Pengaruh Pelatihan terhadap Motivasi Menggunakan E-learning

Manusia memberikan makna pada informasi yang diterimanya sesuai dengan persepsi dan kerangka perseptualnya. Tanpa pemaknaan oleh organisme, sebuah pesan tidak akan memiliki arti, dengan demikian manusia dianggap sebagai suatu organisme yang aktif mencari dan mengolah stimulus yang diterimanya (Liliweri, 1994 : 88). Teori pengolahan informasi yang dibentuk oleh konsepsi psikologi kognitif (Rakhmat, 1985: 22), juga memandang manusia sebagai makhluk yang aktif mengorganisasikan dan mengolah stimuli, sehingga ia selalu berusaha memahami lingkungannya, maka manusia dapat dikatakan sebagai makhluk yang selalu berpikir.

Psikologi kognitif menganalisis gejala-gejala kehidupan mental (psikis) yang berkaitan dengan cara berpikir manusia (Syah, 2002 : 2), selain itu juga dinyatakan bahwa pikiran atau jiwa manusialah yang mengisyaratkan kapasitas dan sejauh mana manusia sadar akan diri mereka sendiri, siapa dan apa mereka, objek di sekitar mereka dan makna objek tersebut bagi mereka (Mulyana, 2001 : 84).
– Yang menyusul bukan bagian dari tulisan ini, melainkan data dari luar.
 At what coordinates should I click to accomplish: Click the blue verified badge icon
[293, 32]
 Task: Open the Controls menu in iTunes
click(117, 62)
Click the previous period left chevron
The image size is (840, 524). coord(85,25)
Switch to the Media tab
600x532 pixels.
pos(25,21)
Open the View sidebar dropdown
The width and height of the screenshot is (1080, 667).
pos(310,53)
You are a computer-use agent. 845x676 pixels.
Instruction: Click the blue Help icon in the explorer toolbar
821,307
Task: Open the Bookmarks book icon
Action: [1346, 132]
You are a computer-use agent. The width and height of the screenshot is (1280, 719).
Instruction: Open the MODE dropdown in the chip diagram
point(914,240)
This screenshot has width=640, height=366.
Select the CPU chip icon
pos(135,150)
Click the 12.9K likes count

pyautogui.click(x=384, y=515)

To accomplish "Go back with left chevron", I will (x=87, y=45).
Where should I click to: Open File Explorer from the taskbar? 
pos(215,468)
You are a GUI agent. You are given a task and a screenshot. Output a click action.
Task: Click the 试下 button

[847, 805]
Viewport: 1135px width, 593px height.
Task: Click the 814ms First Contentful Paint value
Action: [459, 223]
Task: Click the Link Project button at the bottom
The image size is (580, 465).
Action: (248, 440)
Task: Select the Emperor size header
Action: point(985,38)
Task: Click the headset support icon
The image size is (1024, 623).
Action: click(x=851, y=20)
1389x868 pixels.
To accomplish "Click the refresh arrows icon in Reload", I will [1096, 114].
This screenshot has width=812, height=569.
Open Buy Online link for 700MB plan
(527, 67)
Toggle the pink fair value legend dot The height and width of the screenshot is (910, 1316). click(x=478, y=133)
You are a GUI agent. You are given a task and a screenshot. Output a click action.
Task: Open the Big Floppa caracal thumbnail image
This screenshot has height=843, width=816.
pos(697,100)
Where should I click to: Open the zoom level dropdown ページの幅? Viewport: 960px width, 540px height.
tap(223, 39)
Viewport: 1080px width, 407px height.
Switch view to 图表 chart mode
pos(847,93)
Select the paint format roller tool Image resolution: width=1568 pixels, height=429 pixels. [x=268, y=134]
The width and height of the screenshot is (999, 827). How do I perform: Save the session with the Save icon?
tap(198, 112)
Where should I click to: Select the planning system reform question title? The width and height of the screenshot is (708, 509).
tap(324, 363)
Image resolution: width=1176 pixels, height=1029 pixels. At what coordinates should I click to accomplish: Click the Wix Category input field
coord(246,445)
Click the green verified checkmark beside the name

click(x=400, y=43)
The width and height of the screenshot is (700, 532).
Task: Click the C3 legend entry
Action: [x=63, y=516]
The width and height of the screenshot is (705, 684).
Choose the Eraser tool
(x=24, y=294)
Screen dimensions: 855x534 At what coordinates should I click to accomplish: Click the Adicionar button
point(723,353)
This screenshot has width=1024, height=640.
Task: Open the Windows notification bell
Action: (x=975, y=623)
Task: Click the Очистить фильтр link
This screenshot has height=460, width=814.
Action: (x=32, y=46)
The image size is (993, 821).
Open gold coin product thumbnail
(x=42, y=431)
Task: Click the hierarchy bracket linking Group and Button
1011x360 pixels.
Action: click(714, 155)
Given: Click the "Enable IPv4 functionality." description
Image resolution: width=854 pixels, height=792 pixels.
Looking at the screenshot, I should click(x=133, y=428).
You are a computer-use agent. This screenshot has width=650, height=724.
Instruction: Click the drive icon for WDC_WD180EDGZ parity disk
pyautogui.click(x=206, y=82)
Sehingga manusia tidak merespon rangsangan secara otomatis namun respon muncul setelah melalui proses pemaknaan dalam pikiran manusia.

Pemberian makna pada rangsangan (sensory stimulation) disebut persepsi. Travers menyatakan, persepsi adalah proses penerimaan informasi dari lingkungan sekitar (Yusup, 1990 : 58). Proses persepsi bersifat kompleks, rangsangan pesan akan diterima dan diatur secara proximity dan closure oleh alat indera serta ditafsirkan dan dievaluasi oleh pikiran organisme (De Vito, 1996 : 75-76), yang melibatkan atensi, ekspektasi, motivasi, dan memori, maka pengalaman organisme tentang objek, peristiwa atau informasi akan disimpulkan dan ditafsirkan oleh pikiran organisme menjadi sebuah persepsi dalam proses pembelajaran, lalu disimpan di dalam memori dan akan menjadi pengetahuan. Informasi mengenai E-learning ditetapkan menjadi sebuah pengetahuan dalam proses pembelajaran yang melibatkan faktor atensi, ekspekstasi, dan memori peserta pelatihan yang dapat menumbuhkan motivasi menggunakan E-learning dalam proses belajar mengajar.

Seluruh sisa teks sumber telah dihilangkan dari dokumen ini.